*Requirement*. Please give back, word for word, each line from the start of the entries through the one in which "Add Absolue Longevity" is found.

*Data to process*.
■ ■ ■ ■
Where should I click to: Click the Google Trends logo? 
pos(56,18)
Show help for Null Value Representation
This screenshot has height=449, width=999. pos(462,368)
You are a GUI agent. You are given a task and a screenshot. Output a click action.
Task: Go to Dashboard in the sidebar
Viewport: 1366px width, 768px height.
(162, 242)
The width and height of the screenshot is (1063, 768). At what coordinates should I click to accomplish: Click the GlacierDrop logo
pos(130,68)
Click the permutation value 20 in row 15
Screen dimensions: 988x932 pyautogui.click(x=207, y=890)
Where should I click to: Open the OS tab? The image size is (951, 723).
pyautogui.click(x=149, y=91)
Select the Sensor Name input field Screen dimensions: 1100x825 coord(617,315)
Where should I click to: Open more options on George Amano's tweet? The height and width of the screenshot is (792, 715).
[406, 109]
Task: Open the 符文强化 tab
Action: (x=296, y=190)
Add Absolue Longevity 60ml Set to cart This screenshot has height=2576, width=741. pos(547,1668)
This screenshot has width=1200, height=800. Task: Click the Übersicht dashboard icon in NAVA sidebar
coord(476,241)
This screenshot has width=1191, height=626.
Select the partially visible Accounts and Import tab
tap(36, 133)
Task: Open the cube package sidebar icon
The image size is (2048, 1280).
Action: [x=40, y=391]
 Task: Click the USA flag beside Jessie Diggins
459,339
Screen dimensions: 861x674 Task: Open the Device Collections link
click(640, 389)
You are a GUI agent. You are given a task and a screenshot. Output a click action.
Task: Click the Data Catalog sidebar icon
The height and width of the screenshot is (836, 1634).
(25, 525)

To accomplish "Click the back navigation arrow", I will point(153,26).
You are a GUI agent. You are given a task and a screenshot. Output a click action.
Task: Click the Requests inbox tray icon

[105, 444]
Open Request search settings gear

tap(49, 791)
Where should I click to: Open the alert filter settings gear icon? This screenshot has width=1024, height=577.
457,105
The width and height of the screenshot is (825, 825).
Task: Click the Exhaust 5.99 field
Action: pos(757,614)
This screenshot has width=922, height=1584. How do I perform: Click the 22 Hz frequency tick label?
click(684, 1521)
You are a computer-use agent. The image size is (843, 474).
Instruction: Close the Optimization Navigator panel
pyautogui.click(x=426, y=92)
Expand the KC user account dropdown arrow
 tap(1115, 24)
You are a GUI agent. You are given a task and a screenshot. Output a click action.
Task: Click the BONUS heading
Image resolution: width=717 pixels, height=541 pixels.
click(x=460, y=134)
■ ■ ■ ■
*Solution*.
Where should I click to: Click the Google Trends logo? 
pos(56,18)
Show help for Null Value Representation
This screenshot has height=449, width=999. pos(462,368)
You are a GUI agent. You are given a task and a screenshot. Output a click action.
Task: Go to Dashboard in the sidebar
Viewport: 1366px width, 768px height.
(162, 242)
The width and height of the screenshot is (1063, 768). At what coordinates should I click to accomplish: Click the GlacierDrop logo
pos(130,68)
Click the permutation value 20 in row 15
Screen dimensions: 988x932 pyautogui.click(x=207, y=890)
Where should I click to: Open the OS tab? The image size is (951, 723).
pyautogui.click(x=149, y=91)
Select the Sensor Name input field Screen dimensions: 1100x825 coord(617,315)
Where should I click to: Open more options on George Amano's tweet? The height and width of the screenshot is (792, 715).
[406, 109]
Task: Open the 符文强化 tab
Action: (x=296, y=190)
Add Absolue Longevity 60ml Set to cart This screenshot has height=2576, width=741. pos(547,1668)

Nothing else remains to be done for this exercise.